RECORDS FOR THE TASK:

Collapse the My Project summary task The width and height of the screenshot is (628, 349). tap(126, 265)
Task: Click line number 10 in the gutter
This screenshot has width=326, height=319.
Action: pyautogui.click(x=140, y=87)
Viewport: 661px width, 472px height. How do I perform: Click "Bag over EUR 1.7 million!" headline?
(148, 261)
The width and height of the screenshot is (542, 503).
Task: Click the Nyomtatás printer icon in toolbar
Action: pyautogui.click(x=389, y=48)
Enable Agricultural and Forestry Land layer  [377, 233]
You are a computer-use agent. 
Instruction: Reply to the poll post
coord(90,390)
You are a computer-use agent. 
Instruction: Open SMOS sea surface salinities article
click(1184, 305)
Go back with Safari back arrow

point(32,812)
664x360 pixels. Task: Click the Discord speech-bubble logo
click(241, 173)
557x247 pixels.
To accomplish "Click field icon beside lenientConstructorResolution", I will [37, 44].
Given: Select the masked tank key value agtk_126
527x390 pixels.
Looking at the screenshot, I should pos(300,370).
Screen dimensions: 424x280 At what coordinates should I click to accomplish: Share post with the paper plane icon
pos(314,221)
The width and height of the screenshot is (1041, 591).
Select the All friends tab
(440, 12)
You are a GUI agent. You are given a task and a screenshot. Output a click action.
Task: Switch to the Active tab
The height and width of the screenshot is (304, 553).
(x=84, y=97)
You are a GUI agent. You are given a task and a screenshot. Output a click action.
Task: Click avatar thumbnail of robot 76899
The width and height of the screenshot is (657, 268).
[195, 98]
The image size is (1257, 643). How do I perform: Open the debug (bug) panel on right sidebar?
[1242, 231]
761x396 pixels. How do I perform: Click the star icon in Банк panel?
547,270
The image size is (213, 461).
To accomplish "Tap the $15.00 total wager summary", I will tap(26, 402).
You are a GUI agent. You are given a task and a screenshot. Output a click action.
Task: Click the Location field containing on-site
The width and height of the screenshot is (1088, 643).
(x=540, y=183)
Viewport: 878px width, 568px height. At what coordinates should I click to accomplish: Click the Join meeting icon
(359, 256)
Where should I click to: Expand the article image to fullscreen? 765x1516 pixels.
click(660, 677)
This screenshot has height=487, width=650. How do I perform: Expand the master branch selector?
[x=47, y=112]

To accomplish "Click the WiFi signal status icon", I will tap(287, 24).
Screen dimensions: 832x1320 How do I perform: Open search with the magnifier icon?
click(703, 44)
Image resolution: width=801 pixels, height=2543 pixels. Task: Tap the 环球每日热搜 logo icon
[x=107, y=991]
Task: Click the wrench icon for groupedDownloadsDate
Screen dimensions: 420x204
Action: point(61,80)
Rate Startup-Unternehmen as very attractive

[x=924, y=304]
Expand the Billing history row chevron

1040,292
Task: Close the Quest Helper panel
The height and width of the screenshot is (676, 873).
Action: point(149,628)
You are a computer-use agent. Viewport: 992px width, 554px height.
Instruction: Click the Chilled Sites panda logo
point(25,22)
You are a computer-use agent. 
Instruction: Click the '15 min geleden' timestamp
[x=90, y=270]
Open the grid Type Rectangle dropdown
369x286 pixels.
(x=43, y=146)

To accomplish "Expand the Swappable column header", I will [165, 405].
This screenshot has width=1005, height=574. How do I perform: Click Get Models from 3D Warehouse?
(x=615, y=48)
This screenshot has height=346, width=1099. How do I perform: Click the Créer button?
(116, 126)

WHAT YOU ARE ASKED TO DO: Return every row above unchanged, character for character.

EXPECTED OUTPUT:
Collapse the My Project summary task The width and height of the screenshot is (628, 349). tap(126, 265)
Task: Click line number 10 in the gutter
This screenshot has width=326, height=319.
Action: pyautogui.click(x=140, y=87)
Viewport: 661px width, 472px height. How do I perform: Click "Bag over EUR 1.7 million!" headline?
(148, 261)
The width and height of the screenshot is (542, 503).
Task: Click the Nyomtatás printer icon in toolbar
Action: pyautogui.click(x=389, y=48)
Enable Agricultural and Forestry Land layer  [377, 233]
You are a computer-use agent. 
Instruction: Reply to the poll post
coord(90,390)
You are a computer-use agent. 
Instruction: Open SMOS sea surface salinities article
click(1184, 305)
Go back with Safari back arrow

point(32,812)
664x360 pixels. Task: Click the Discord speech-bubble logo
click(241, 173)
557x247 pixels.
To accomplish "Click field icon beside lenientConstructorResolution", I will [37, 44].
Given: Select the masked tank key value agtk_126
527x390 pixels.
Looking at the screenshot, I should pos(300,370).
Screen dimensions: 424x280 At what coordinates should I click to accomplish: Share post with the paper plane icon
pos(314,221)
The width and height of the screenshot is (1041, 591).
Select the All friends tab
(440, 12)
You are a GUI agent. You are given a task and a screenshot. Output a click action.
Task: Switch to the Active tab
The height and width of the screenshot is (304, 553).
(x=84, y=97)
You are a GUI agent. You are given a task and a screenshot. Output a click action.
Task: Click avatar thumbnail of robot 76899
The width and height of the screenshot is (657, 268).
[195, 98]
The image size is (1257, 643). How do I perform: Open the debug (bug) panel on right sidebar?
[1242, 231]
761x396 pixels. How do I perform: Click the star icon in Банк panel?
547,270
The image size is (213, 461).
To accomplish "Tap the $15.00 total wager summary", I will tap(26, 402).
You are a GUI agent. You are given a task and a screenshot. Output a click action.
Task: Click the Location field containing on-site
The width and height of the screenshot is (1088, 643).
(x=540, y=183)
Viewport: 878px width, 568px height. At what coordinates should I click to accomplish: Click the Join meeting icon
(359, 256)
Where should I click to: Expand the article image to fullscreen? 765x1516 pixels.
click(660, 677)
This screenshot has height=487, width=650. How do I perform: Expand the master branch selector?
[x=47, y=112]

To accomplish "Click the WiFi signal status icon", I will tap(287, 24).
Screen dimensions: 832x1320 How do I perform: Open search with the magnifier icon?
click(703, 44)
Image resolution: width=801 pixels, height=2543 pixels. Task: Tap the 环球每日热搜 logo icon
[x=107, y=991]
Task: Click the wrench icon for groupedDownloadsDate
Screen dimensions: 420x204
Action: point(61,80)
Rate Startup-Unternehmen as very attractive

[x=924, y=304]
Expand the Billing history row chevron

1040,292
Task: Close the Quest Helper panel
The height and width of the screenshot is (676, 873).
Action: point(149,628)
You are a computer-use agent. Viewport: 992px width, 554px height.
Instruction: Click the Chilled Sites panda logo
point(25,22)
You are a computer-use agent. 
Instruction: Click the '15 min geleden' timestamp
[x=90, y=270]
Open the grid Type Rectangle dropdown
369x286 pixels.
(x=43, y=146)

To accomplish "Expand the Swappable column header", I will [165, 405].
This screenshot has width=1005, height=574. How do I perform: Click Get Models from 3D Warehouse?
(x=615, y=48)
This screenshot has height=346, width=1099. How do I perform: Click the Créer button?
(116, 126)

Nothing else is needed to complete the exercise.